A exigência para que o Iraque abandonasse o Kwait até 15 de janeiro de 1991 marcou o início de uma mobilização de forças de 29 países, liderada pelos Estados Unidos. Entre os países que participaram da coalizão estavam a Grã-Bretanha, a França, a Arábia Saudita, o Egito e a Síria. Irã e a então União Soviética tentaram ainda um último esforço para estabelecer a paz na região, mas a guerra parecia inevitável.
O conflito, que não se tornou bem uma guerra de amplo alcance como muitos previam, cessou apenas em abril de 1991 quando o Iraque aceitou o cessar fogo decretado em fevereiro pelo então presidente norte-americano, George Bush (pai do atual, George W. Bush). O país sofreu ainda embargos econômicos das Nações Unidas por não apresentar seu armamento químico e bacteriológico, que duraria ainda mais algum tempo.

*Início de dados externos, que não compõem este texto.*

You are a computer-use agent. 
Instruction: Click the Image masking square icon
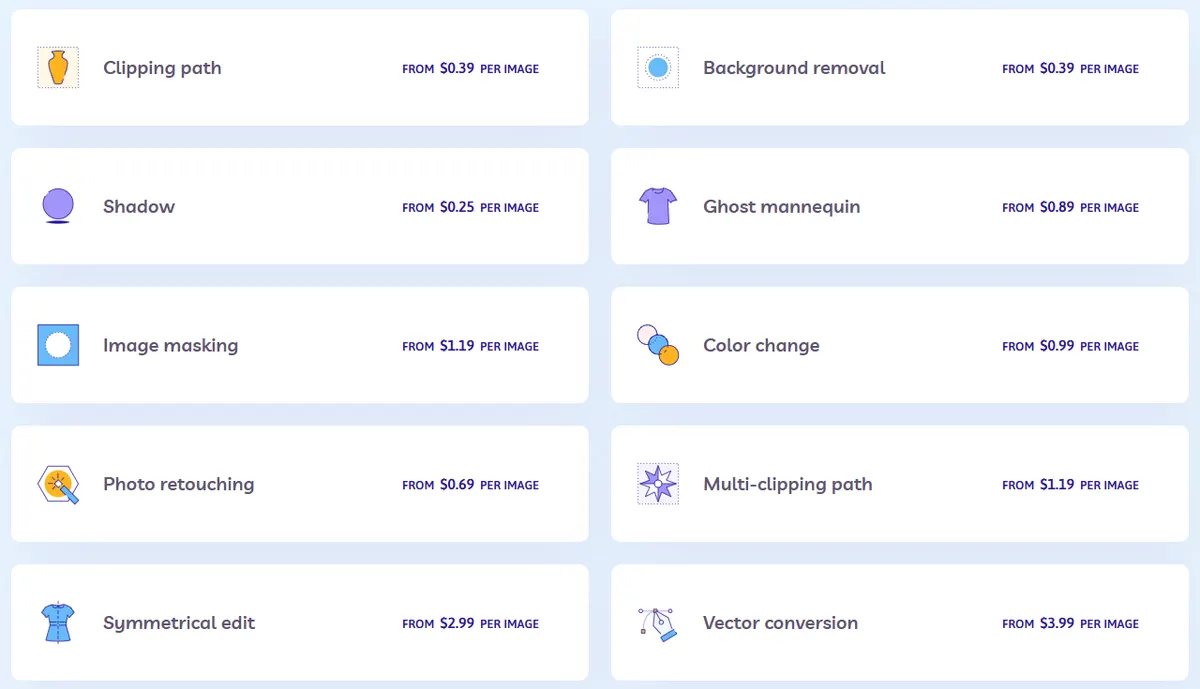point(58,345)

A descoberta da Guerra do Golfo na Bíblia aconteceu por obra e graça do Dr. Rips, o “decsobridor” do Código. Quando Drosnin sabe, por meio de um jovem oficial do serviço israelense, que Rips falara sobre o assunto três semanas antes do conflito começar e que conseguira dar a data exata para o começo, foi o suficiente para que o jornalista se atrevesse a conhecer mais do trabalho do matemático.
Narra Drosnin em seu primeiro livro que ele pedira a Rips que lhe mostrasse na Bíblia onde estava qualquer menção ao conflito. Em resposta o cientista ligou seu computador e carregou o programa do qual o próprio jornalista se tornaria usuário ávido algum tempo depois. Na matriz descoberta havia termos como “Hussein”, “Scuds”, “Inimigo” e “Guerra”. E como bônus frases como “Fogo no 3o dia de Shevat” (que corresponde a 18 de janeiro de 1991) e “Hussein escolheu um dia”. Tudo no mesmo trecho, o Capítulo 14 do Gênesis, onde, no texto aberto (ou seja, na parte que qualquer um pode ler) conta-se a história das guerras de Abraão contra os reinos vizinhos.

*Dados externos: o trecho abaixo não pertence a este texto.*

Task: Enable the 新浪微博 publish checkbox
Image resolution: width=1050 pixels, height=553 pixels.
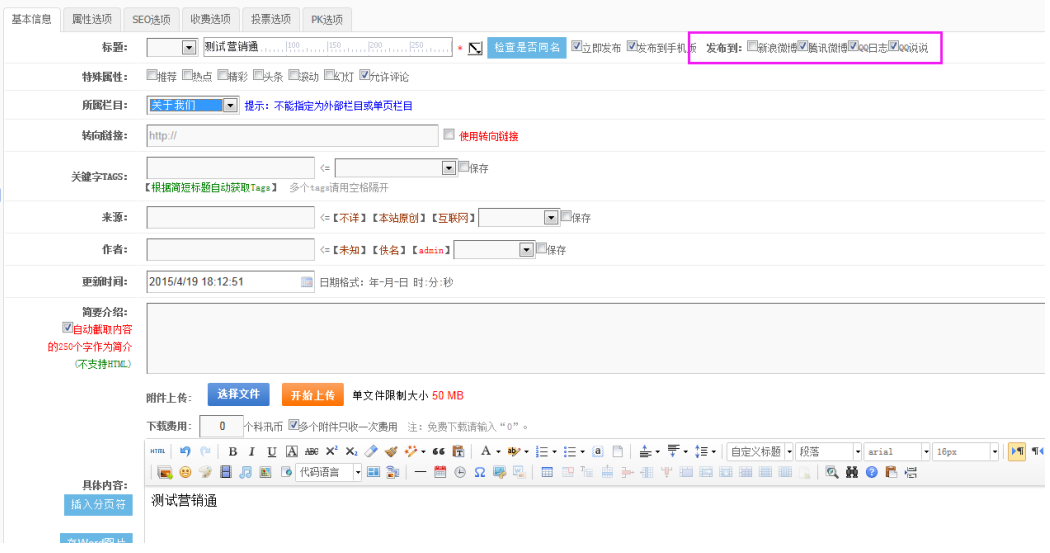Action: (x=753, y=46)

Misteriosamente Drosnin falha ao tentar explicar relação entre a data de 18 de janeiro e a Guerra do Golfo. Essa data, segundo Rips, foi a época em que o Iraque lançou o primeiro míssil Scud contra Israel. E essa era a única data encontrada antes que o conflito estourasse. E isso ocorreu três semanas antes do início do conflito.
Mais estranho ainda é um matemático insistir que apenas Deus poderia escrever algo assim.